Foucault opens his 1970 lecture at the Collège de France, entitled L’ordre du discours, translated by Rupert Swyer as The Discourse on Language, by noting his own desire to participate in a discourse without beginnings, for such would surely be the safer prospect.
A good many people, I imagine, harbour a similar desire to be freed from the obligation to begin, a similar desire to find themselves, right from the outside, on the other side of discourse, without having to stand outside it, pondering its particular, fearsome, and even devilish features…
Inclination speaks out: ‘I don’t want to have to enter this risky world of discourse; I want nothing to do with it insofar as it is decisive and final; I would like to feel it all around me, calm and transparent, profound, infinitely open, with others responding to my expectations, and truth emerging, one by one.’
~Discourse, pp. 215-216 (published as an Appendix to The Archaeology of Knowledge (1972) by Pantheon Books, New York)
Similarly any time I begin to deliver a speech or lecture, I find it most difficult to make a beginning – to step into discourse for fear of speaking out unwittingly. I should like far better to immediately have my terms understood with the proximal definitions I have accepted, at least within the space of my own participation in that discourse. But such is not the case; our entrance into discourse is rightly the cause of considerable anxiety, and Foucault hones in on those items in society, operable by language, which are experienced as ‘rules of exclusion’. The first of these is encased simply in the right afforded by or excluded from society to speak of a particular subject:
[T]hese prohibitions interrelate, reinforce and complement each other, forming a complex web, continually subject to modification. I will note simply that the areas where this web is most tightly woven today, where the danger spots are most numerous, are those dealing with politics and sexuality. It is as though discussion, far from being a transparent, neutral element, allowing us to disarm sexuality and to pacify politics, were one of those privileged areas in which they exercised some of their more awesome powers.
~ibidem, p. 216
Seriously. I have been taught implicitly by society not to allow my mis-takes to cross either of these arenas. I far prefer to note another’s gaffe, rather than to venture a full-blooded response. Better to make our remarks quickly of the slip-tongued and move along quickly. My treatment, therefore, shall be short.
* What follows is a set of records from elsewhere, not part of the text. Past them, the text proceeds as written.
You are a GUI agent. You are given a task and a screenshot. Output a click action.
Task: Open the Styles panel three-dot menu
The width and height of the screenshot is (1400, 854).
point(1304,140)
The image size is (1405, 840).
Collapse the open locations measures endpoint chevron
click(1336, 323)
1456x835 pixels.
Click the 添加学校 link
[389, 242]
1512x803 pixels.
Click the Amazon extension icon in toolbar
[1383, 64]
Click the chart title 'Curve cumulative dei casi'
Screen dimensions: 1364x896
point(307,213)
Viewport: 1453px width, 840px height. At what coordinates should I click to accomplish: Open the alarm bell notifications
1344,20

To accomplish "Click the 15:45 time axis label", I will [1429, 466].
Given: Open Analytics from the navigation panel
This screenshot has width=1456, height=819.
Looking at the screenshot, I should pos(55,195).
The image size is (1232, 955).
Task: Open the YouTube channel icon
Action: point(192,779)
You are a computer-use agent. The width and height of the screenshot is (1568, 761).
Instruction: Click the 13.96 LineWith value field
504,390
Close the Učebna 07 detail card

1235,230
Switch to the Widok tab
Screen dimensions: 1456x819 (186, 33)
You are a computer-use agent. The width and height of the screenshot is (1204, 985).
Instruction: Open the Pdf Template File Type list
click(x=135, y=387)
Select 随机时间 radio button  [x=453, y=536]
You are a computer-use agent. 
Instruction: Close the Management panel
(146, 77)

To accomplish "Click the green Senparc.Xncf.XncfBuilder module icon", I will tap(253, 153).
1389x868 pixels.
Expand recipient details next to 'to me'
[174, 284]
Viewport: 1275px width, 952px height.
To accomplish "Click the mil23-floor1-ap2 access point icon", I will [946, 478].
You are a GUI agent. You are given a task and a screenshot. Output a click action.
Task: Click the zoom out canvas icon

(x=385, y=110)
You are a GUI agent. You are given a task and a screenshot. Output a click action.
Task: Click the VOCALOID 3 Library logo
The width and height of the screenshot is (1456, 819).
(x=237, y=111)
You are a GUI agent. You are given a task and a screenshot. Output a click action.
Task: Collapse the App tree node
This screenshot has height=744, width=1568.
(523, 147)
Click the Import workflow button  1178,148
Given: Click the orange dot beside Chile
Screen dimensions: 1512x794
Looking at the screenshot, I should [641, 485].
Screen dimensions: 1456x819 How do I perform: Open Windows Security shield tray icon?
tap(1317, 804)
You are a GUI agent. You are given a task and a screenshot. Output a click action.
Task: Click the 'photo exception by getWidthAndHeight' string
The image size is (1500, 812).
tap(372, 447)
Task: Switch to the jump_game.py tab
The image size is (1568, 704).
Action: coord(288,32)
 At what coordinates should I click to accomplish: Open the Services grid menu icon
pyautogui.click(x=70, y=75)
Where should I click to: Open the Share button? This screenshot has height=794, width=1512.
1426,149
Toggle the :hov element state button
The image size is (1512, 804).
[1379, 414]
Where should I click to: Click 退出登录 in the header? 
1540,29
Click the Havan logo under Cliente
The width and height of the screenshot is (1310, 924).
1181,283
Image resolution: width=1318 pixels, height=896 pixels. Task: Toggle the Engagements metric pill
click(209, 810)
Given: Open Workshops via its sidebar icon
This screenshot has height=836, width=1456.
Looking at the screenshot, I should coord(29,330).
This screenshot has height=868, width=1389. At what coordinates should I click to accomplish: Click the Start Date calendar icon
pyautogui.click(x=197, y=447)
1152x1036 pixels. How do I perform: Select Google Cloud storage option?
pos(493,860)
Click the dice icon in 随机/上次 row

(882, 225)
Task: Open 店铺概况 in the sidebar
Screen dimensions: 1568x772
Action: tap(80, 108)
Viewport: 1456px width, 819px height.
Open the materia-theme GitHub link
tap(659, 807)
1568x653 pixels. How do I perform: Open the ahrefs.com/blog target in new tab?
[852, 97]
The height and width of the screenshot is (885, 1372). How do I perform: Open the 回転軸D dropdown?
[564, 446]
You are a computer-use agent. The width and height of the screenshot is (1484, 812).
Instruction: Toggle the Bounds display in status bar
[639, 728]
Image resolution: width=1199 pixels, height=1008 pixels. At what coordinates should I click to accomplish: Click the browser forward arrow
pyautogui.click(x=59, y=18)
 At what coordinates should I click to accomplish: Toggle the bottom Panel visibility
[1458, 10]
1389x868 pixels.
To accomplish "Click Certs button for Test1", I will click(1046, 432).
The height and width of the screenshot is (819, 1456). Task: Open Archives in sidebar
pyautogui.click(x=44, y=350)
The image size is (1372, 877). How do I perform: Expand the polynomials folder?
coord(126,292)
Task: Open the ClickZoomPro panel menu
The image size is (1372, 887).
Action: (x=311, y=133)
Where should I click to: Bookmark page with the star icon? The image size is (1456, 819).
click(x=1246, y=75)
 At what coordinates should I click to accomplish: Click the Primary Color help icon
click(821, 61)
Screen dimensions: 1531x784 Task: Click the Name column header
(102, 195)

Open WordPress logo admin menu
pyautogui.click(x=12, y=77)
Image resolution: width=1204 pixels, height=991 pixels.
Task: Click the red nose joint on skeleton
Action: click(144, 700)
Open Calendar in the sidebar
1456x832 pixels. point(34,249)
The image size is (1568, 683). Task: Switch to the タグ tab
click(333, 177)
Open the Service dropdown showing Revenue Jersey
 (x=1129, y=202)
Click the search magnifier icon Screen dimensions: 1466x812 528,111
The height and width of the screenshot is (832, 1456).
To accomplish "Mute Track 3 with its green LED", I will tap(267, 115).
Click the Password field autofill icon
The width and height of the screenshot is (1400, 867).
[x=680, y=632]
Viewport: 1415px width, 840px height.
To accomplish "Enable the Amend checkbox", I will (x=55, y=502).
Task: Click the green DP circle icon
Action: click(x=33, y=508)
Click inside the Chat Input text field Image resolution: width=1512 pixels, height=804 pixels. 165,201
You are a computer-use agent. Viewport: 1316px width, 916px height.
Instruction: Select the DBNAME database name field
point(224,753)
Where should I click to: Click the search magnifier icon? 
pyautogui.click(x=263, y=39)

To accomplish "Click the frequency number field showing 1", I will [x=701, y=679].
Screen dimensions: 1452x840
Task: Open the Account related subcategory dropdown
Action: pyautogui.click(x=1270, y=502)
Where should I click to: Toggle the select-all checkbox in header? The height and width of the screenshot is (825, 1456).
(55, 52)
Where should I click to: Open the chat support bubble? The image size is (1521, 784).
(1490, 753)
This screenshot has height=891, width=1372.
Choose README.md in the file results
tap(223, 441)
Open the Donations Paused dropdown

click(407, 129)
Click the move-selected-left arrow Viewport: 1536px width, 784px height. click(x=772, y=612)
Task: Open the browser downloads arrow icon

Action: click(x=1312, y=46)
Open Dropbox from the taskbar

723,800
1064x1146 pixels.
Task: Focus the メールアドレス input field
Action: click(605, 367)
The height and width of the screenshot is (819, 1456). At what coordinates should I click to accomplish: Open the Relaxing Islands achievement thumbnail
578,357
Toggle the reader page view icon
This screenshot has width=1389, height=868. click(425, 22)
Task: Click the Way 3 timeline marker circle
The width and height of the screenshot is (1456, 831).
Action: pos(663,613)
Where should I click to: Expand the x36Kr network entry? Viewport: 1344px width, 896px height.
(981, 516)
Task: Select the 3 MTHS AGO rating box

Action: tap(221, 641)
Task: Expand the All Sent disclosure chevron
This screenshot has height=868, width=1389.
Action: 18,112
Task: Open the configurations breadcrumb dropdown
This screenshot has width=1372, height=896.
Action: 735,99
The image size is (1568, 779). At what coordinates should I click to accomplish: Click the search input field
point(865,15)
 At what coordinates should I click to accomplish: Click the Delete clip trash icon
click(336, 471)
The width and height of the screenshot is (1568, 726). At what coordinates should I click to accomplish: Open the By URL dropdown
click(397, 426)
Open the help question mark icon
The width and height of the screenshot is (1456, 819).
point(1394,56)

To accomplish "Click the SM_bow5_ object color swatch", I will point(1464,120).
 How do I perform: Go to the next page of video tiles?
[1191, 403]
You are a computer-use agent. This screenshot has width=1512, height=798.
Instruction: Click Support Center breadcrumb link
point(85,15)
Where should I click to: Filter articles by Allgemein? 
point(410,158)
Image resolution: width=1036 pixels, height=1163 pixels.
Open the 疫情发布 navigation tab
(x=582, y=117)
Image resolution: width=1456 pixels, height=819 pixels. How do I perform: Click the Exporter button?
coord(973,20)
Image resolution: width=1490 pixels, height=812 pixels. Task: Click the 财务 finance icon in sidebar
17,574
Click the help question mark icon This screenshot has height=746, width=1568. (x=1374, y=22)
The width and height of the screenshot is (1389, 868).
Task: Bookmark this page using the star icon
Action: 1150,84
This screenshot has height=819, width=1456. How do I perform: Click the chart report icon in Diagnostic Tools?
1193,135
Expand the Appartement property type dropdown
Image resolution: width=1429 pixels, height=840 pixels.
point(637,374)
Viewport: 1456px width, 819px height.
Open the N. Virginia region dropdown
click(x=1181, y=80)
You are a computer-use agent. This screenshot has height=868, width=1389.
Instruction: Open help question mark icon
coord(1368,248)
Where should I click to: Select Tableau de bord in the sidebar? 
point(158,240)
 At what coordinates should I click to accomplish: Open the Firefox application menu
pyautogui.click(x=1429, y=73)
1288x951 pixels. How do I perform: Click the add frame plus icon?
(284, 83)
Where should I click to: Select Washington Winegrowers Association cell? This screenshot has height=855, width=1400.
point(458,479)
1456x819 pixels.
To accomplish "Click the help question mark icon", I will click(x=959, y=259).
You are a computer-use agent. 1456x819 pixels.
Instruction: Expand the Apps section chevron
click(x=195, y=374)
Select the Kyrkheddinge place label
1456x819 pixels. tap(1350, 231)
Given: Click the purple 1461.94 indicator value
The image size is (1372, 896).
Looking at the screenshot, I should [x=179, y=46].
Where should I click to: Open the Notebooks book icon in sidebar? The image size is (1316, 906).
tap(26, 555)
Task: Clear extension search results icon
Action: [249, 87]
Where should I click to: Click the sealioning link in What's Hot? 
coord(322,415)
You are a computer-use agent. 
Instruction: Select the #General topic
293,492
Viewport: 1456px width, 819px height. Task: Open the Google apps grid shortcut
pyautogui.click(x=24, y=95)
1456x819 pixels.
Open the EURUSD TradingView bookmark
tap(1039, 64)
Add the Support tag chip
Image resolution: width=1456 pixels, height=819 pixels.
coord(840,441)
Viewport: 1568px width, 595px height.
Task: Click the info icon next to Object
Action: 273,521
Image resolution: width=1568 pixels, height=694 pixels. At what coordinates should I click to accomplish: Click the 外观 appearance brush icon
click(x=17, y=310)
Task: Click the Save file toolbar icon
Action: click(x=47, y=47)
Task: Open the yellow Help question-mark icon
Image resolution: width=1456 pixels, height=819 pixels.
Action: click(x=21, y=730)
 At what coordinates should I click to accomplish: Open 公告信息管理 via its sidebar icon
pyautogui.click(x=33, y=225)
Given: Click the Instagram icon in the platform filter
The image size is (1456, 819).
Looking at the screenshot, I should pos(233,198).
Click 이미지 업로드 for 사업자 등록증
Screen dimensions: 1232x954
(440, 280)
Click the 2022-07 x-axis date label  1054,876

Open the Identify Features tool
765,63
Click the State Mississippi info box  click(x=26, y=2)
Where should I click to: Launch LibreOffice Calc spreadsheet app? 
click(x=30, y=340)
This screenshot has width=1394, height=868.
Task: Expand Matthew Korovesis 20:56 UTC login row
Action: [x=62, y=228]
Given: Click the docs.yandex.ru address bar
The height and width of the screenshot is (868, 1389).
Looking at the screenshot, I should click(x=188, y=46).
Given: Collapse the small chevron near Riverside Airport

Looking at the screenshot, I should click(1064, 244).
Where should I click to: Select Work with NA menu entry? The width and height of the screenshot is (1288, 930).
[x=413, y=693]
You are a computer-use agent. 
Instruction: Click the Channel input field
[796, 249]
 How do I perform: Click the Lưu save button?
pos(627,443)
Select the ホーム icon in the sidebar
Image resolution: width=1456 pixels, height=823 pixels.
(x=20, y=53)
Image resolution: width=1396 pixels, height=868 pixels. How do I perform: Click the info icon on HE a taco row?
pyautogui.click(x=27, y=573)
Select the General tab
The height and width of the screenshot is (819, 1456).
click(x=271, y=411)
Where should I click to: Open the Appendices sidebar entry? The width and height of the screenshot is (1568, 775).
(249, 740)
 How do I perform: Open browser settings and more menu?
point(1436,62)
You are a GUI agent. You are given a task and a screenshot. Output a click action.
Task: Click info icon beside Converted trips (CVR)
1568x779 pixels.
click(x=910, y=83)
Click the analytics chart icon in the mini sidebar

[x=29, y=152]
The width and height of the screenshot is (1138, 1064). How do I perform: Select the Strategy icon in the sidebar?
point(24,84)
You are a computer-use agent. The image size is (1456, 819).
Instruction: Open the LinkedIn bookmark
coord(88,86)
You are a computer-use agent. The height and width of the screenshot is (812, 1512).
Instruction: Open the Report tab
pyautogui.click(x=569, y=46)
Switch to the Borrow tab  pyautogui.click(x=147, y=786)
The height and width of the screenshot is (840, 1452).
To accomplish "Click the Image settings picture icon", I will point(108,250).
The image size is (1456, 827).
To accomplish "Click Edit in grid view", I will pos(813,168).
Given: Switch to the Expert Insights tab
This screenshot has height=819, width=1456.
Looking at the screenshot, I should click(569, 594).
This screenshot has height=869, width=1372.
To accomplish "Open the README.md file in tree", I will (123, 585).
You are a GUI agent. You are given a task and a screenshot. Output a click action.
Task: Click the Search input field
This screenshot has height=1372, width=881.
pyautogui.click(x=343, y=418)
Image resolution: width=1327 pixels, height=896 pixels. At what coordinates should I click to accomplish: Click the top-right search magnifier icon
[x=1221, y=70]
Recall his embodiment of inclination through whom Foucault describes the desire to speak with no voice; to communicate purely on a plain of ideas where such ideas are not perceived to be final. It has particularly occurred to me what place death is afforded in the nature of discourse. To speak or to publish is to release hold of; as our thoughts, fed by and bred in discourse, enter the arena they are given a chance to speak or silenced on the basis of whether they are pronounced ‘within the true’ (p. 224). So, if one is to communicate, one must step into the realm of discourse, in which being within the true is something of a moving series of dispersions; shifting in the discursive formations continues even as the systems of exclusion are modified.
Taking the tightly woven points of contact with sexuality and politics, my instinct is to refuse to treat of either subject. If you doubt the verity of what Foucault is saying on other points, that is well enough but even a mild transgression against another’s political or sexual framework is enough to incur the wrath of exclusion; either active in the form of entering a closed discourse (where neither speaker can establish any means by which to communicate their stances with the other) or in the more active exclusion of being summarily ignored. I so rarely treat of either subject because, like Foucault’s ‘inclination’ I would wish to speak without closing myself into one of these closed discursive loops or incurring the wrath of one in such loops whose language does not extend away from the center of such discourses.
In this address, late in 1970, he surmised that we “are a very long way from having constituted a unitary, regular discourse concerning sexuality; it may be that we never will, and that we are not even travelling in that direction. (pp. 233-234)” Though a more generic project, the same could be said of political discourse; and therefore I find myself resisting all urges to enter such conversations because the outcomes are largely decided before a beginning can be made. Instead I limit myself to observing those particular problems which catch my attention and wish that I had to make no beginning at all.
While I desire that we should be able to exercise discourse freely, the very nature of speaking out requires that we speak by means of form; and the forms provided are discursive, and therefore limiting. I do not possess the energy to engage in the necessary discourse about our discourse because in uttering such a desire, my energies are soon spent in defining everything I am not trying to say. In such cases, it is far more prudent to choose to be misunderstood so that another is unsure of precisely from which discursive practice my thoughts originate. When this is achieved, the result is to nudge the respondent unwittingly toward the discourse about discourse; that which might yet prove productive if only we might step a little away from our current definitions. Misunderstanding therefore may serve as a tool in discourse, not to escape it, but to step to the periphery while evading the defense mechanisms inherent therein and thus lean towards that conversation really worth being had, particularly about subjects so central to our cultures as sexuality and politics.